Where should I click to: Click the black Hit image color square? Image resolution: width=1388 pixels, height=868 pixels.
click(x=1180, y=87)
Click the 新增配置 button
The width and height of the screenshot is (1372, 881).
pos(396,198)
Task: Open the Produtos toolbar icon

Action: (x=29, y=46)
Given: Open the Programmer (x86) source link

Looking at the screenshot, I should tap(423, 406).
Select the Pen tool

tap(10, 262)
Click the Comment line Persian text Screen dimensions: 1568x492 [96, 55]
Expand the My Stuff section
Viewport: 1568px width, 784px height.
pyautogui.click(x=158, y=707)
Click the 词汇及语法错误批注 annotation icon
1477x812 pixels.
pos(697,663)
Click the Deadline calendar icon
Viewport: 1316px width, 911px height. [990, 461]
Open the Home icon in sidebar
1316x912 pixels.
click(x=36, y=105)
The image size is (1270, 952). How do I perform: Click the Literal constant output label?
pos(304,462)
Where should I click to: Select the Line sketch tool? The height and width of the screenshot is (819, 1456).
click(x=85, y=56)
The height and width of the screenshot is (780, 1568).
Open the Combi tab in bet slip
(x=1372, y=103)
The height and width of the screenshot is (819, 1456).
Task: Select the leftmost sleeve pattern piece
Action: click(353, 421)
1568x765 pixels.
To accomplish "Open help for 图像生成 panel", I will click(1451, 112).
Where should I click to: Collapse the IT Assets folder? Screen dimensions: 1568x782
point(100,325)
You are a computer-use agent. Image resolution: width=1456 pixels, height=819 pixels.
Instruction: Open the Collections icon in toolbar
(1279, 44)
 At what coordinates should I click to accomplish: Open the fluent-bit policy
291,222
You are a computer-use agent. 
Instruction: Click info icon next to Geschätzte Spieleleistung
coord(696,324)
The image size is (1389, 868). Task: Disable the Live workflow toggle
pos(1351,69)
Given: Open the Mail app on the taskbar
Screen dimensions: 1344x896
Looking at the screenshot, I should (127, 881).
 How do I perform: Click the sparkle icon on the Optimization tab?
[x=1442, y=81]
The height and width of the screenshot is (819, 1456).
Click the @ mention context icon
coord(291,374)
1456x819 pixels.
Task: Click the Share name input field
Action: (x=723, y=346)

**TASK TO CARRY OUT:** Render the whole set of entries again, exactly as given.

**FINISHED EXERCISE:**
Where should I click to: Click the black Hit image color square? Image resolution: width=1388 pixels, height=868 pixels.
click(x=1180, y=87)
Click the 新增配置 button
The width and height of the screenshot is (1372, 881).
pos(396,198)
Task: Open the Produtos toolbar icon

Action: (x=29, y=46)
Given: Open the Programmer (x86) source link

Looking at the screenshot, I should tap(423, 406).
Select the Pen tool

tap(10, 262)
Click the Comment line Persian text Screen dimensions: 1568x492 [96, 55]
Expand the My Stuff section
Viewport: 1568px width, 784px height.
pyautogui.click(x=158, y=707)
Click the 词汇及语法错误批注 annotation icon
1477x812 pixels.
pos(697,663)
Click the Deadline calendar icon
Viewport: 1316px width, 911px height. [990, 461]
Open the Home icon in sidebar
1316x912 pixels.
click(x=36, y=105)
The image size is (1270, 952). How do I perform: Click the Literal constant output label?
pos(304,462)
Where should I click to: Select the Line sketch tool? The height and width of the screenshot is (819, 1456).
click(x=85, y=56)
The height and width of the screenshot is (780, 1568).
Open the Combi tab in bet slip
(x=1372, y=103)
The height and width of the screenshot is (819, 1456).
Task: Select the leftmost sleeve pattern piece
Action: click(353, 421)
1568x765 pixels.
To accomplish "Open help for 图像生成 panel", I will click(1451, 112).
Where should I click to: Collapse the IT Assets folder? Screen dimensions: 1568x782
point(100,325)
You are a computer-use agent. Image resolution: width=1456 pixels, height=819 pixels.
Instruction: Open the Collections icon in toolbar
(1279, 44)
 At what coordinates should I click to accomplish: Open the fluent-bit policy
291,222
You are a computer-use agent. 
Instruction: Click info icon next to Geschätzte Spieleleistung
coord(696,324)
The image size is (1389, 868). Task: Disable the Live workflow toggle
pos(1351,69)
Given: Open the Mail app on the taskbar
Screen dimensions: 1344x896
Looking at the screenshot, I should (127, 881).
 How do I perform: Click the sparkle icon on the Optimization tab?
[x=1442, y=81]
The height and width of the screenshot is (819, 1456).
Click the @ mention context icon
coord(291,374)
1456x819 pixels.
Task: Click the Share name input field
Action: (x=723, y=346)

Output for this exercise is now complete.